Metodologia e Análise

Os pesquisadores conduziram uma revisão de 19 estudos publicados entre 2003 e 2023, abrangendo diferentes regiões climáticas e contextos socioeconômicos. A investigação considerou desfechos variados relacionados à saúde mental, como depressão, ansiedade, sintomas emocionais em crianças e estresse pós-traumático após inundações.

A análise foi baseada em dados provenientes de avaliações auto-reportadas, medições ambientais e estudos longitudinais, garantindo um panorama abrangente sobre o impacto da exposição ao mofo e à umidade.

Como o Mofo e a Umidade Afetam a Saúde Mental?

Os resultados revelaram que os impactos são mediadores tanto por fatores psicossociais quanto fisiológicos. Do ponto de vista psicossocial, a insatisfação com o ambiente residencial e a vergonha associada ao estado do lar podem gerar isolamento social e sensações de impotência. Pressões financeiras para reparos também contribuem significativamente para o aumento do estresse.

Fisiologicamente, o mofo pode liberar micotoxinas neurotóxicas que interferem nas funções cerebrais, além de desencadear alterações hormonais, como elevação nos níveis de cortisol (relacionado ao estresse) e redução de serotonina (associada ao humor). Esses efeitos podem ser agravados por processos inflamatórios, que comprometem a cognição e o equilíbrio emocional.

Descobertas do Estudo

Entre os adultos, os moradores de residências com mofo ou umidade apresentaram um aumento significativo nos níveis de depressão e ansiedade. Em um dos estudos revisados, foi identificado que esses indivíduos tinham 39% mais chances de desenvolver depressão em comparação àqueles que viviam em condições habitacionais adequadas. Custos financeiros elevados e a sensação de falta de controle sobre a manutenção do lar foram apontados como agravantes.

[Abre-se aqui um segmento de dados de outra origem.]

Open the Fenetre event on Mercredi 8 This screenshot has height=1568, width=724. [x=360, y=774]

No caso das crianças, os efeitos emocionais foram ainda mais evidentes. Crianças expostas a ambientes úmidos ou com mofo apresentaram um risco 40% maior de desenvolver desregulação emocional e dificuldades comportamentais. Esses sintomas foram atribuídos tanto ao impacto fisiológico quanto ao ambiente familiar conturbado causado pelas condições habitacionais.

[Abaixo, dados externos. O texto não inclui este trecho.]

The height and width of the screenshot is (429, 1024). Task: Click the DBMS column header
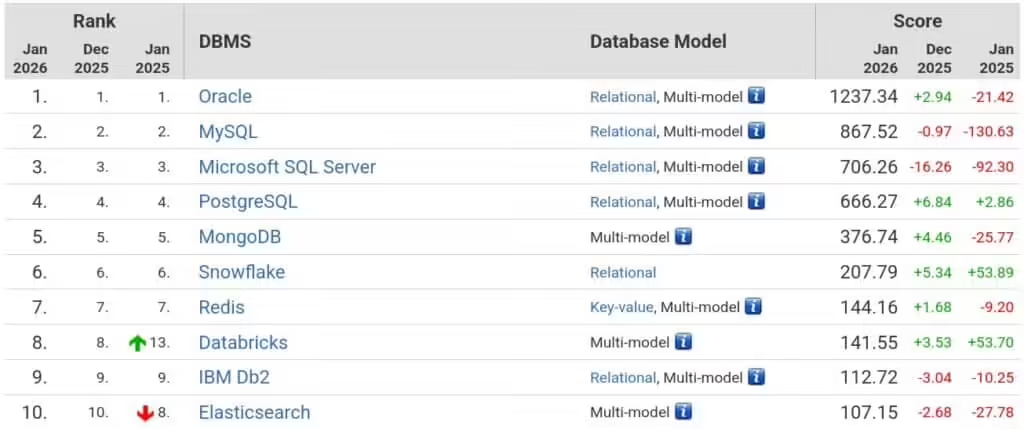point(225,41)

Casas afetadas por inundações, onde a concentração de mofo tende a ser mais elevada, apresentaram altas taxas de estresse pós-traumático e ansiedade entre os residentes. Segundo os dados analisados, o risco de desenvolver transtornos de estresse foi 1,5 vez maior em lares com alta concentração de mofo após inundação.

Desafios e Perspectivas Futuras

Apesar das descobertas significativas, o estudo identificou limitações que precisam ser abordadas em pesquisas futuras. A maioria dos estudos revisados foi realizada na Europa e na América do Norte, deixando regiões como América Latina e África sub-representadas. Além disso, a dependência de autorrelatos pode introduzir vieses, e a causalidade entre saúde mental e condições habitacionais ainda requer investigações mais robustas.

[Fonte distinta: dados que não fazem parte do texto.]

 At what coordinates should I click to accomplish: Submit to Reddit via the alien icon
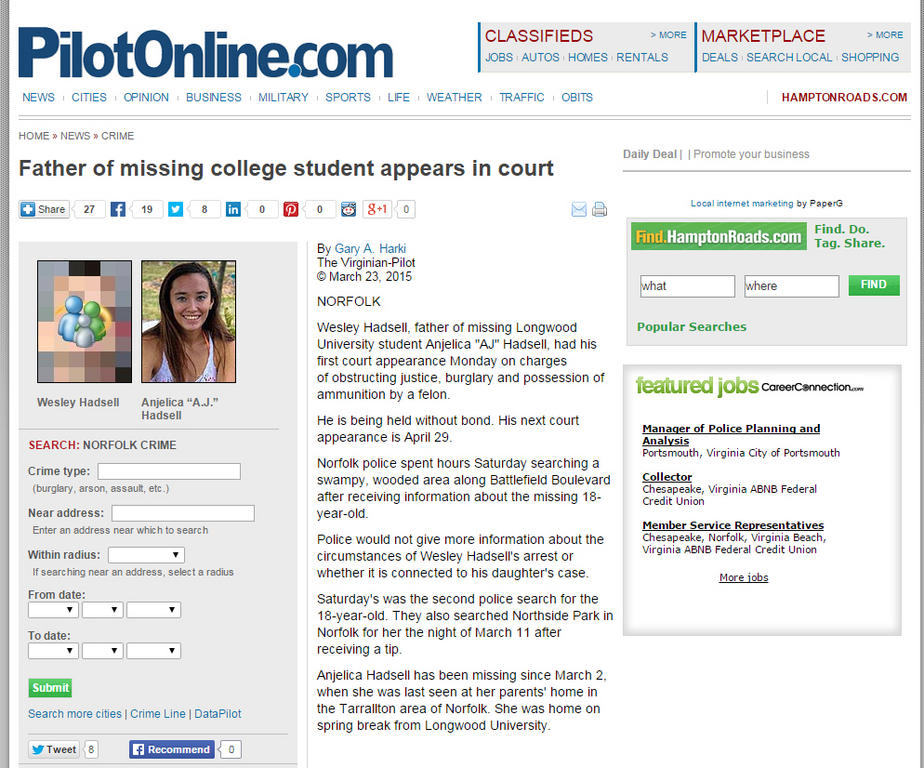pos(349,209)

Os autores sugerem o uso de ferramentas mais objetivas, como biomarcadores inflamatórios e exames de imagem cerebral, além de ampliar as pesquisas em populações diversas. Essas iniciativas poderiam fornecer uma compreensão mais profunda sobre a relação entre habitação e saúde mental.

Conclusão e Relevância

Este estudo sublinha a importância de considerar os impactos do mofo e da umidade além da saúde física. Os efeitos na saúde mental são significativos e exigem ações abrangentes para mitigar seus impactos. Intervenções profissionais de remediação e manutenção preventiva devem ser priorizadas. Além disso, é essencial implementar políticas habitacionais que garantam condições de vida seguras e saudáveis, combinando essas medidas com suporte psicológico para populações vulneráveis.